— BEGIN DATA EXCERPTS —
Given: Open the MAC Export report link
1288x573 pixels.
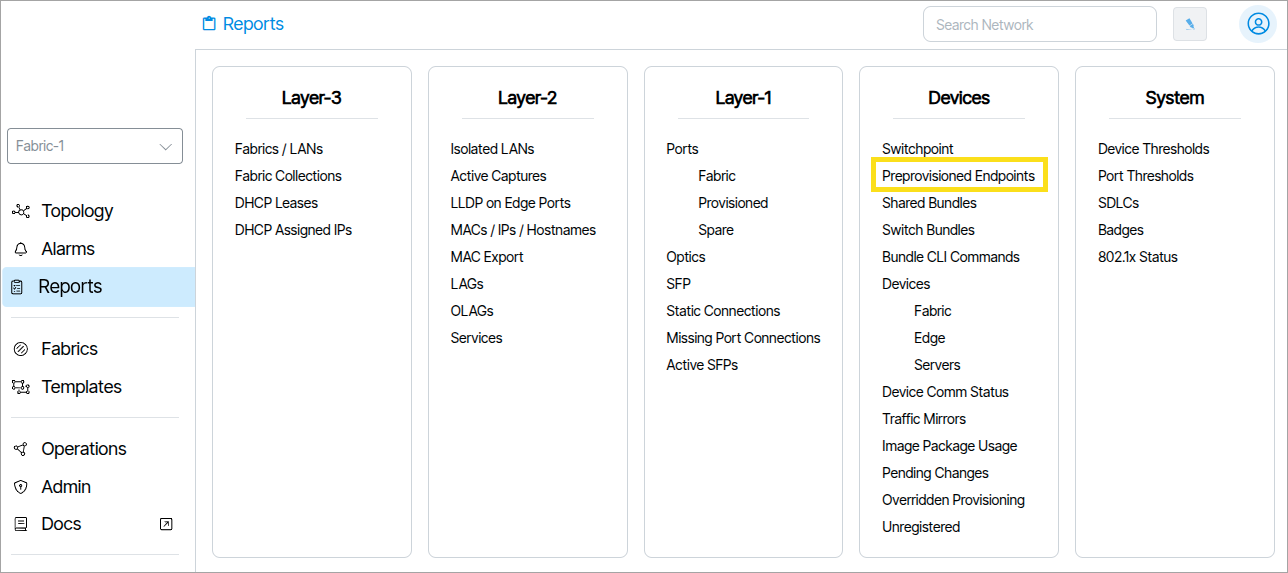Looking at the screenshot, I should coord(487,257).
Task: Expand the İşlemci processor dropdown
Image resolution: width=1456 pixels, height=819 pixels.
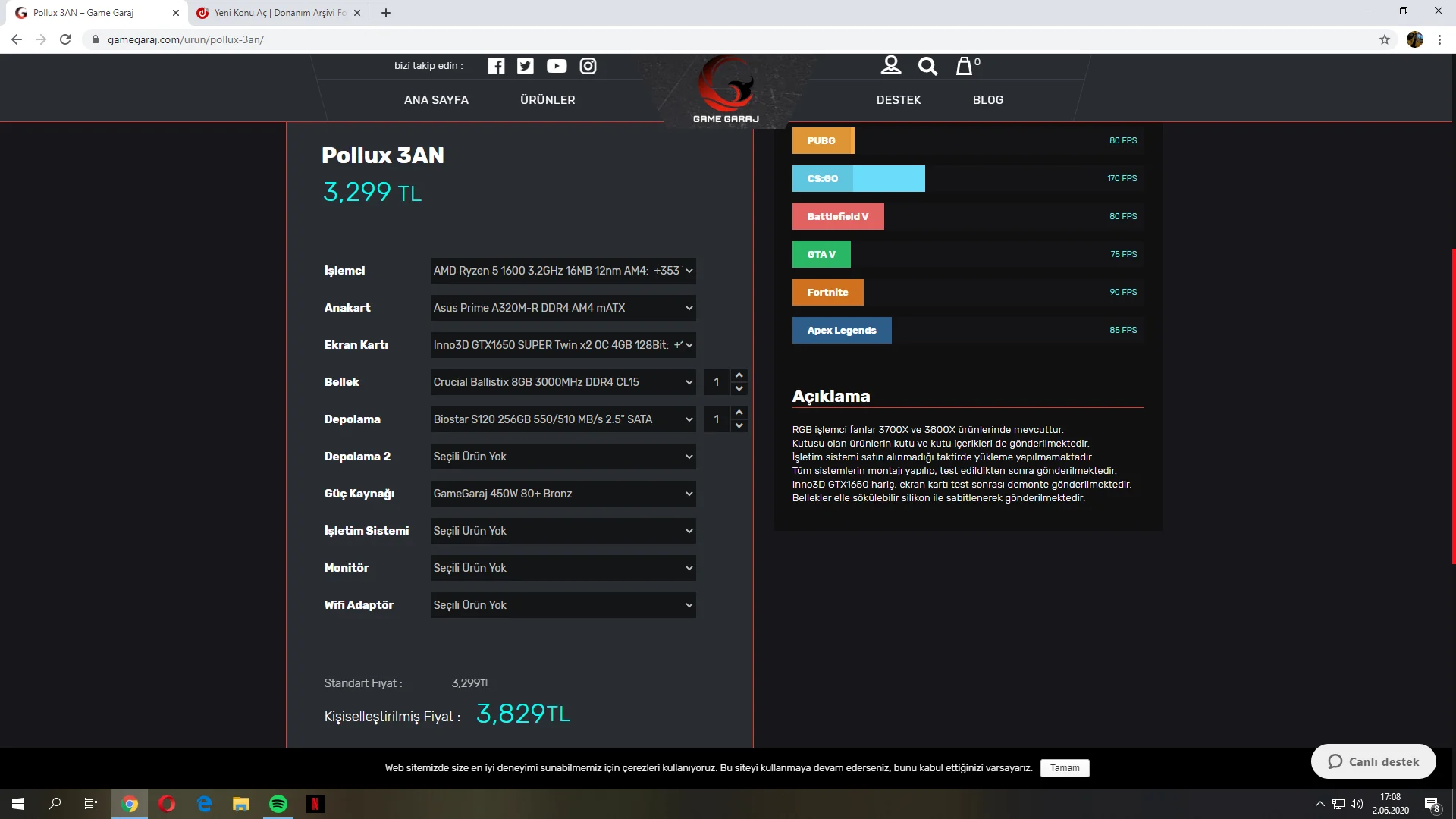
— END DATA EXCERPTS —
EXERCISE OBJECTIVE =
Reproduce every line of the records above word for word. Leave out the pictures.

FINISHED EXERCISE =
Given: Open the MAC Export report link
1288x573 pixels.
Looking at the screenshot, I should coord(487,257).
Task: Expand the İşlemci processor dropdown
Image resolution: width=1456 pixels, height=819 pixels.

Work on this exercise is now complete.